In a potential organ transplant breakthrougha team of scientists partially revived pig organs an hour after death.

In the study published on Wednesday (August 3) in the scientific journal Nature, researchers at Yale University announced that they used new technology to restore cells and bring the animals' cells back to function.

As per several media reports, researchers have restored circulation and cellular activity in the vital organs of pigs, such as the heart and brain, one hour after the animals died. 

Researchers connected pigs that had been dead for one hour to a system called OrganEx that pumped a blood substitute throughout the animals' bodies. The solution — containing the animals' blood and 13  compounds such as anticoagulants — slowed the decomposition of the bodies and quickly restored some organ function, such as heart contraction and activity in the liver and kidney. Although OrganEx helped to preserve the integrity of some brain tissue, researchers did not observe any coordinated brain activity that would indicate the animals had regained any consciousness or sentience.

The research challenges the idea that cardiac death — which occurs when blood circulation and oxygenation stop — is irreversible, and raises ethical questions about the definition of death. The work follows 2019 experiments by the same scientists in which they revived the disembodied brains of pigs four hours after the animals died, calling into question the idea that brain death is final.

The finding has been described as "truly remarkable" and experts said that if the technology could be applied to humans it could lead to thousands more organs being made available for transplant -potentially saving thousands of lives.

One commentator even suggested that in the future the technology has the potential to "bring people back to life many hours after death" by providing medics crucial time to treat the underlying cause.

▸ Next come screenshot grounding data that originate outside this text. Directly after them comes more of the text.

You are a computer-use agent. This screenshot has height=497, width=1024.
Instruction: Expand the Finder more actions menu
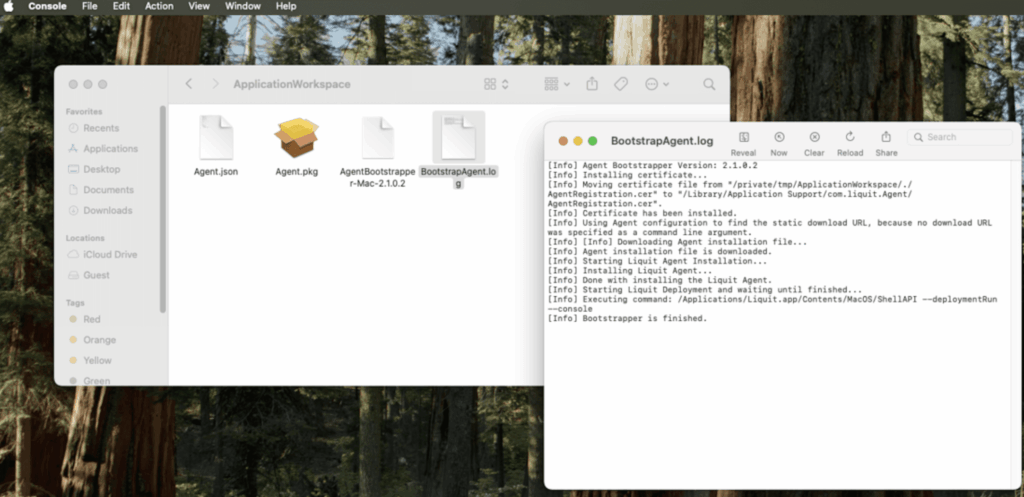pyautogui.click(x=657, y=84)
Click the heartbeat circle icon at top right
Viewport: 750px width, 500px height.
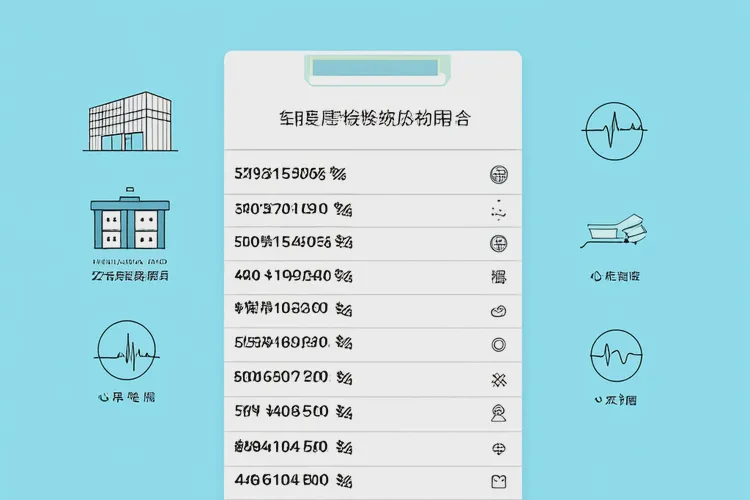[615, 131]
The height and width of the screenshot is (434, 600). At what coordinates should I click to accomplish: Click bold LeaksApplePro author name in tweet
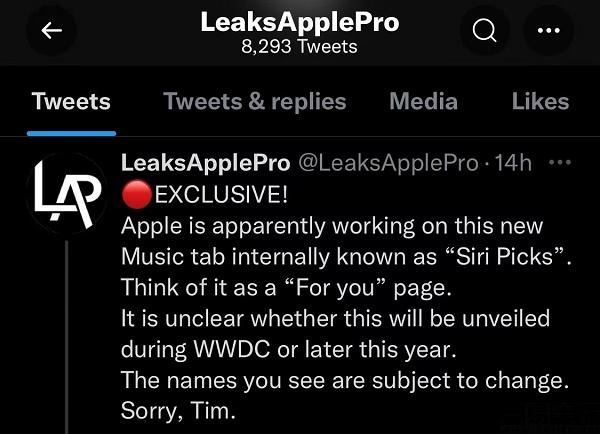tap(205, 163)
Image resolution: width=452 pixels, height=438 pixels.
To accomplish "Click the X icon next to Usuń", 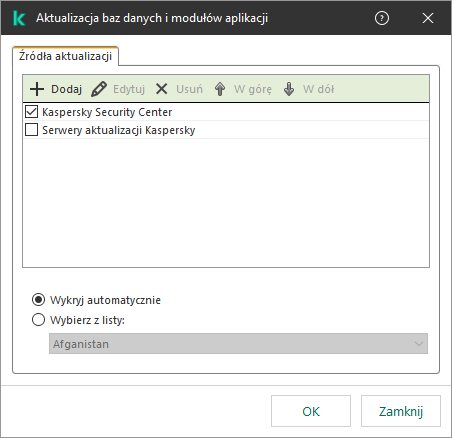I will click(x=162, y=89).

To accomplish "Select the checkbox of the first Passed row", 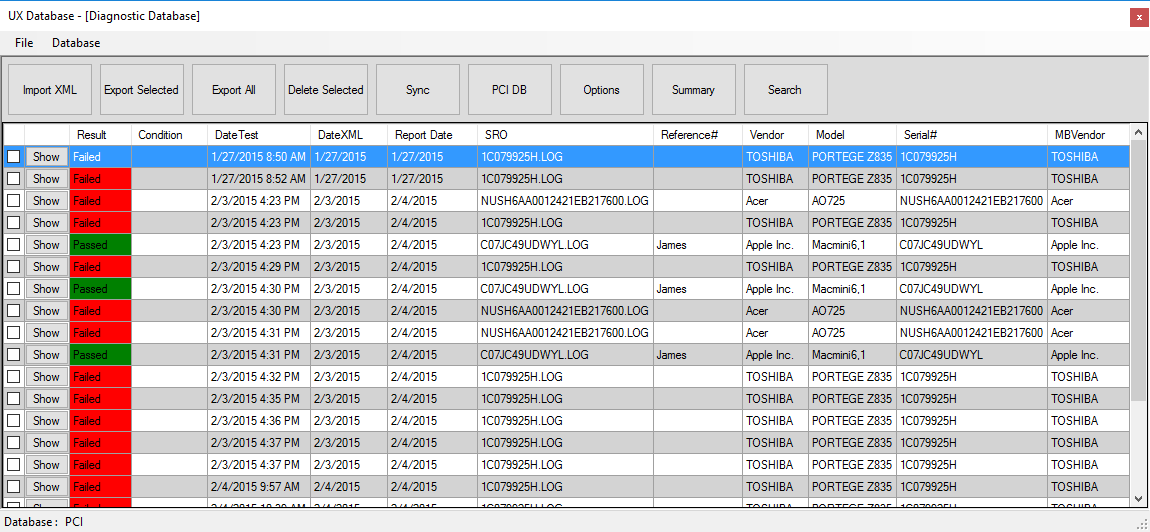I will (x=14, y=245).
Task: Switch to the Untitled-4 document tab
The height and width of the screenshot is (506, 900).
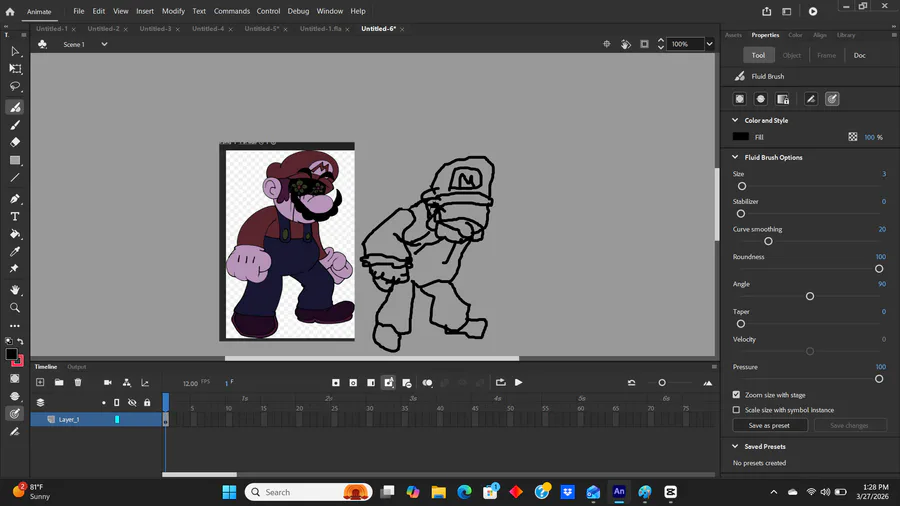Action: point(208,29)
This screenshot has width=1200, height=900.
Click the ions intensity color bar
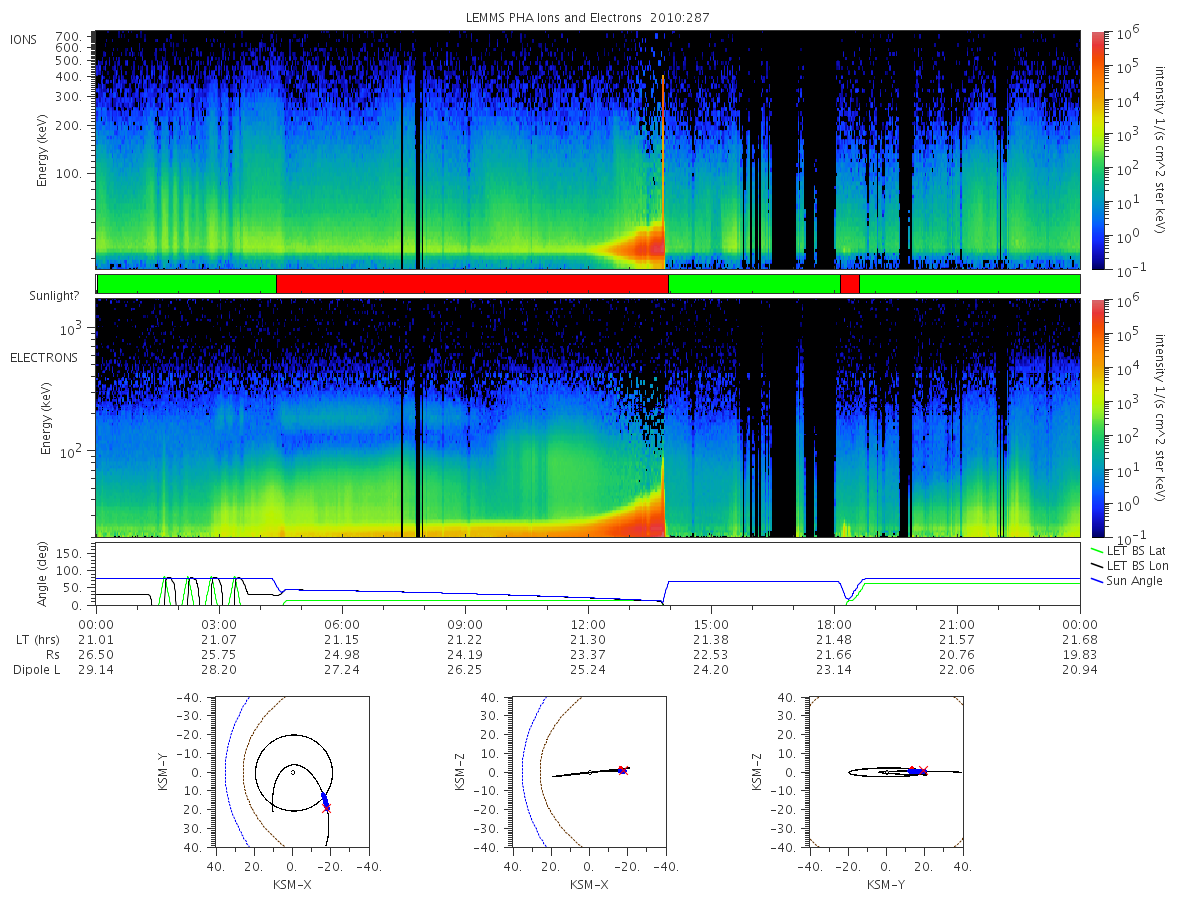pyautogui.click(x=1097, y=150)
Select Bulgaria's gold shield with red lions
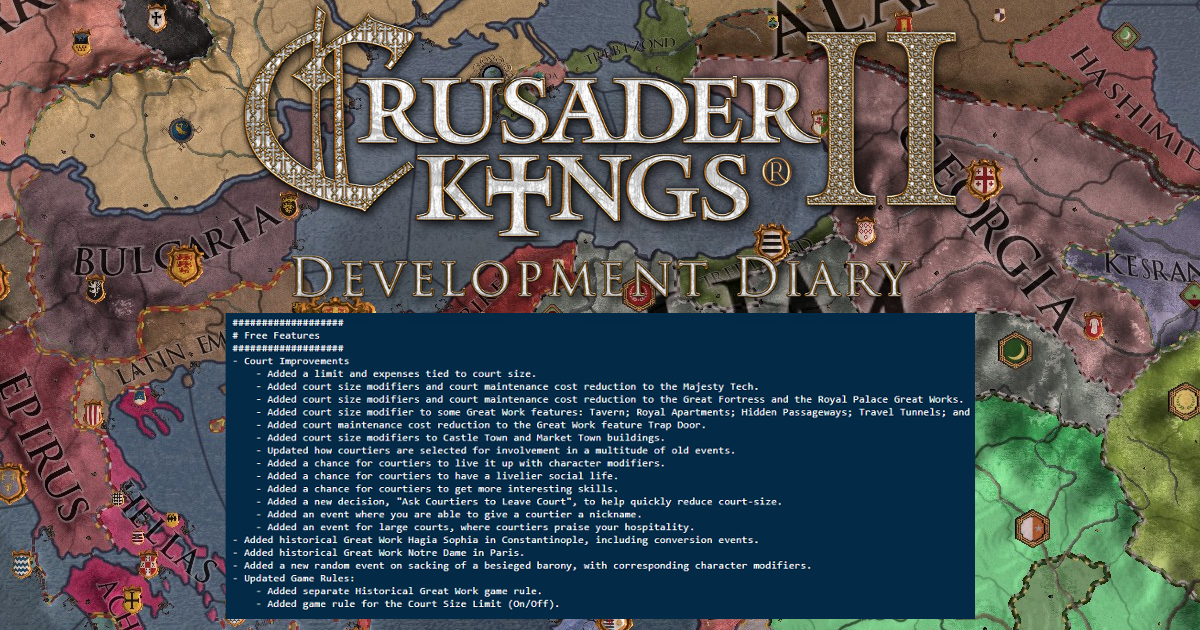Screen dimensions: 1200x630 (183, 265)
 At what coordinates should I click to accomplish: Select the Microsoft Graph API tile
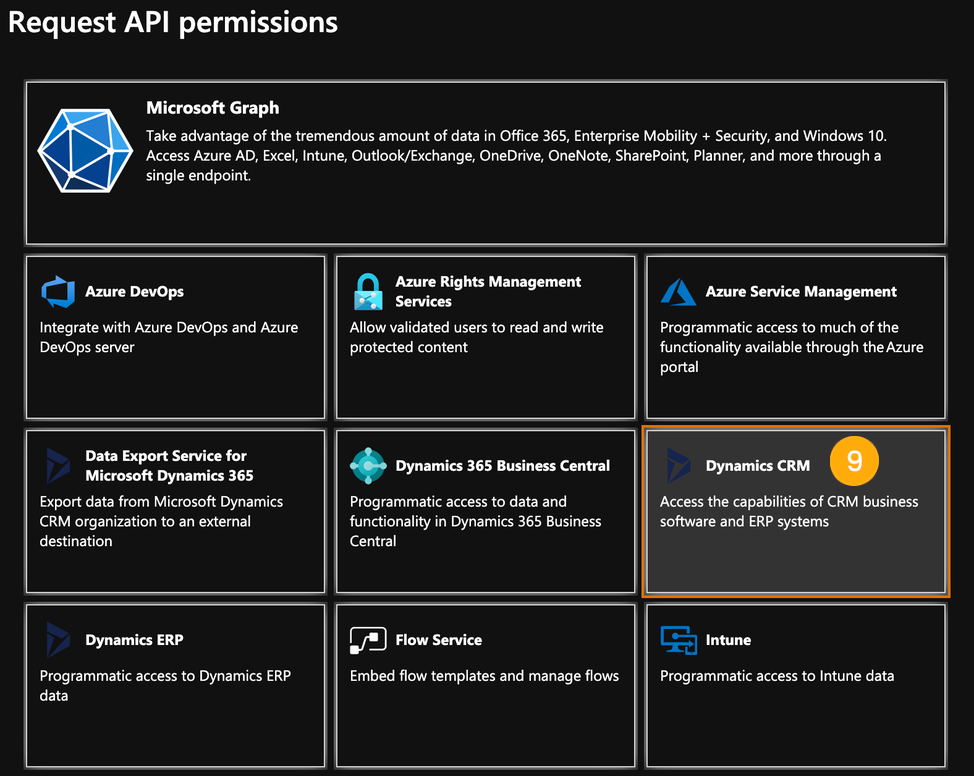485,164
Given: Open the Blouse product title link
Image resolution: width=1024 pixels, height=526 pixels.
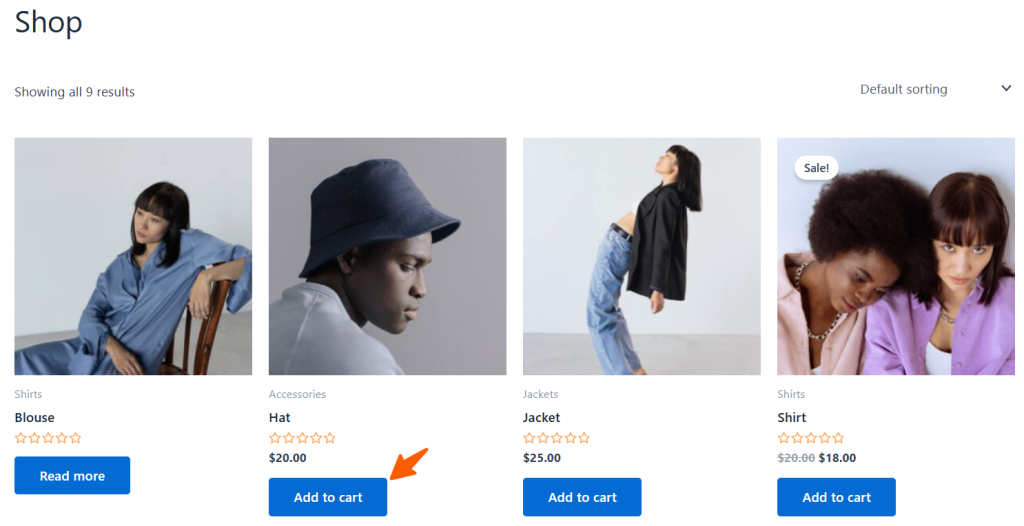Looking at the screenshot, I should (x=35, y=418).
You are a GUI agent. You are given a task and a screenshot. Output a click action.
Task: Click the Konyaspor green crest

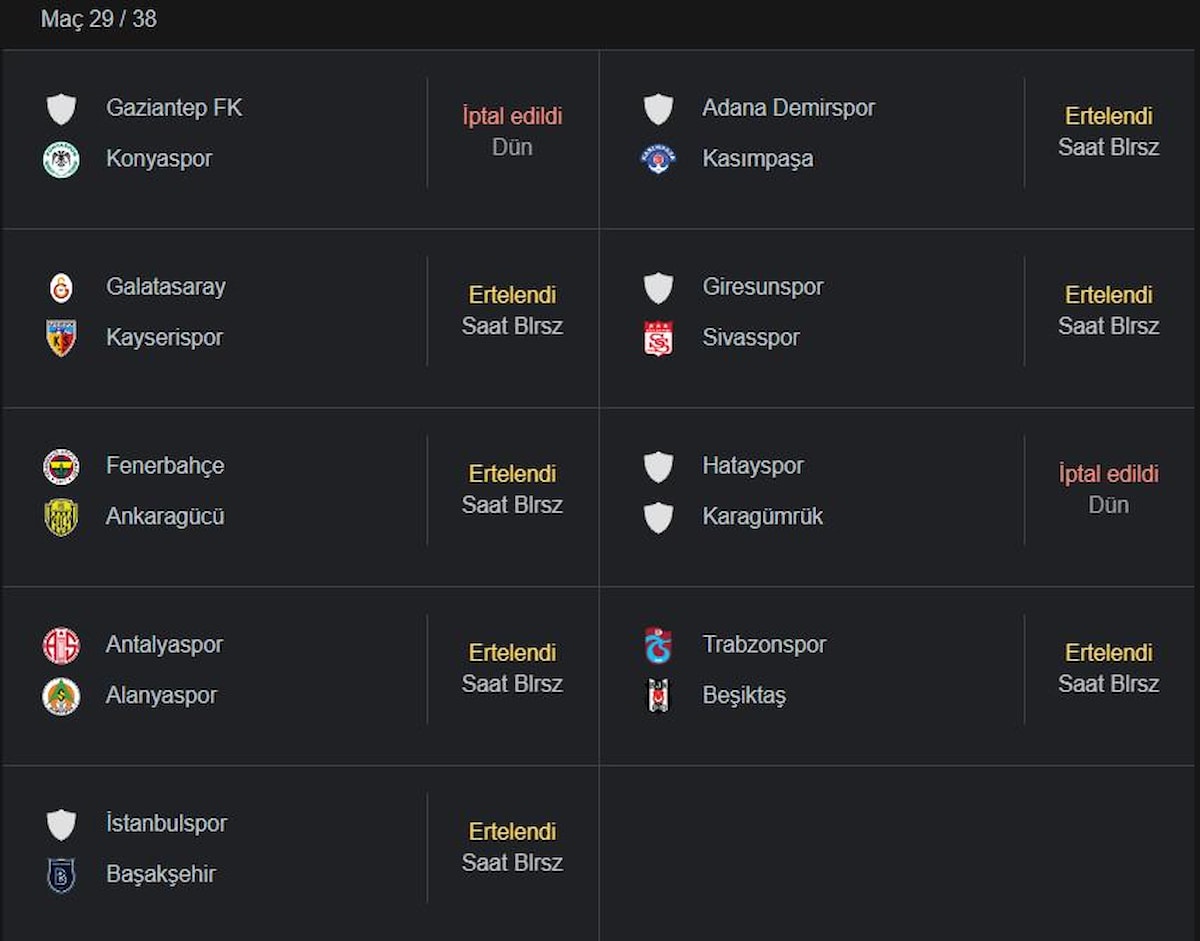pyautogui.click(x=61, y=160)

The latest experiments are "stunning", says Nita Farahany, neuroethicist at Duke University in Durham, North Carolina. Although this study is preliminary, she says it suggests that some perceived limitations of the human body might be overcome in time.

The authors warn that these results do not show that the pigs have somehow been reanimated after death, especially in the absence of electrical activity in the brain. "We made cells do something they weren't able to do" when the animals were dead, says team member Zvonimir Vrselja, a neuroscientist at Yale University in New Haven, Connecticut. "We're not saying it's clinically relevant, but it's moving in the right direction."